In its report, 'Financial Transaction Tax: Alive and Deadly', the Lords EU Sub-committee on Economic and Financial Affairs claims the tax in its current form could stand to "damage to our markets but [deliver] no benefit to the Exchequer."
Originally intended to be adopted by all 28 member states, the tax is being taken forward by just 11: Austria, Belgium, Estonia, Greece, Italy, Portugal, Slovakia, Slovenia, Spain, France and Germany.
The committee is sceptical about the commission's claim that the tax would generate revenues of €31bn per annum, and says it is "very unlikely that the proceeds could be used as a revenue stream for the EU budget" given that only 11 member states are involved.

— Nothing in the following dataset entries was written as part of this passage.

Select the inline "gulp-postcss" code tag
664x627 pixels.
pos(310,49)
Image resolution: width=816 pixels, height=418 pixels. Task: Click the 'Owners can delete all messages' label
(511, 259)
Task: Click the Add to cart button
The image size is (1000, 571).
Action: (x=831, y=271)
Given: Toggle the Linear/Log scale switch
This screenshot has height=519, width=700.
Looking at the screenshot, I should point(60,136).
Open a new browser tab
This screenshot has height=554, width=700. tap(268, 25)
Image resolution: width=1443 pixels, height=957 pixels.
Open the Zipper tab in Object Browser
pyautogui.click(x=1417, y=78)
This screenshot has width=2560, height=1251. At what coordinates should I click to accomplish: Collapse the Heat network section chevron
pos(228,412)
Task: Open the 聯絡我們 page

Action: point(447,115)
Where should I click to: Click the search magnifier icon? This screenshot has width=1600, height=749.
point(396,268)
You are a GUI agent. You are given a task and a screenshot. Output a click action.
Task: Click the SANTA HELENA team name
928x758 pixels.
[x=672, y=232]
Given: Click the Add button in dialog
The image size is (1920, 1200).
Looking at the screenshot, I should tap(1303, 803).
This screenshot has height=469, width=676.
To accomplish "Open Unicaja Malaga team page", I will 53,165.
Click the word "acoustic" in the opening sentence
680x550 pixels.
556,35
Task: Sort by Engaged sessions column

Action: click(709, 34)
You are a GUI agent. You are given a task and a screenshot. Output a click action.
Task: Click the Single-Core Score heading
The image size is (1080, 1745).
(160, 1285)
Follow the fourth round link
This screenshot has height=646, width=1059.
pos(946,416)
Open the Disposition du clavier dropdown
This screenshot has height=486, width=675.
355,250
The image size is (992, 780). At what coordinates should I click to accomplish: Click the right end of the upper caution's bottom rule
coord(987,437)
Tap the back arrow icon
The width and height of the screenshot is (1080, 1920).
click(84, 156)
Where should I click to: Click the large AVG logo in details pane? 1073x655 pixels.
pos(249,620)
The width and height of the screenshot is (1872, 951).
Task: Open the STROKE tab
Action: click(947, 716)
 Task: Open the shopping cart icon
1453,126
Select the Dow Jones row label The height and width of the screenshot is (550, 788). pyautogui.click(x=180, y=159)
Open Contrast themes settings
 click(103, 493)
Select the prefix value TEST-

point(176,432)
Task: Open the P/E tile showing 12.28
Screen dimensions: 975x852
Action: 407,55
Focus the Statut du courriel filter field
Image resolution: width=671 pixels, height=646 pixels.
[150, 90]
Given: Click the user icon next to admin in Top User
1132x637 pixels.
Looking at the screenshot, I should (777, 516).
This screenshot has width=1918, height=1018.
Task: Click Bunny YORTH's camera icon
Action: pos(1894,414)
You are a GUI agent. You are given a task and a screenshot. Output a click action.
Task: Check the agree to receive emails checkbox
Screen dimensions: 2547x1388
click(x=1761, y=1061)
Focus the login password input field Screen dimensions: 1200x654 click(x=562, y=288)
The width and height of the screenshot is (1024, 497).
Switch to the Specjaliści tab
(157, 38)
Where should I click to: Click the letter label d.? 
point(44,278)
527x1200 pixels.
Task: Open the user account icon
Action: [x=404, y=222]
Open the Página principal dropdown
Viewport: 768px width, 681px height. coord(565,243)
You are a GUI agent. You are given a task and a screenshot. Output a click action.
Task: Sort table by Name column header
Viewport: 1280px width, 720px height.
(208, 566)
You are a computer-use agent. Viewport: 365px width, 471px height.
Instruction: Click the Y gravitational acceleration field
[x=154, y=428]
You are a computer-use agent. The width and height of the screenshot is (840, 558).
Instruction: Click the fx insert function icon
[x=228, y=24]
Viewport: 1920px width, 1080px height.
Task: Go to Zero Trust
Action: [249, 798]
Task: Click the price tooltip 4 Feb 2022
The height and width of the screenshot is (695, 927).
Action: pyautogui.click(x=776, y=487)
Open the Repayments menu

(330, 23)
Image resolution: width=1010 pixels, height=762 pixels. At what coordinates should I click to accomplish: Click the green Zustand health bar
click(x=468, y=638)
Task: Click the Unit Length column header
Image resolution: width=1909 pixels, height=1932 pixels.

Committee chairman Lord Harrison said: "The committee is still firmly of its original view that an EU financial transaction tax is flawed and potentially damaging to the economic well-being of the UK.
"What we now have before us is a proposal to allow a breakaway group of EU countries to proceed with their own FTT, which would have a serious negative impact on the UK and other non-participants."
The committee argues that the authorised use of "enchanced cooperation" fails to meet the requirements of EU law.
To ensure payment of the tax, each financial institution would be jointly and severally liable to pay, meaning that the UK could be required to collect the tax on behalf of other member states, such as Germany and France.
Under the proposals, shares and bonds trades would be taxed at 0.1% and derivatives at 0.01%.
The government is accused of having been slow to act, particularly given its decision to abstain from a vote authorising the use of enhanced cooperation in January.
"It was only after constant and repeated warnings on our part that the government finally awoke to the serious threat to the UK's, and the broader EU's, interests that an FTT pursued by other member states might present.
"We welcome the steps that the government have now taken to launch a legal challenge against this exercise of enhanced cooperation", said the report.
The UK government took a legal challenge to the European Court of Justice in April in a bid to annul the decision.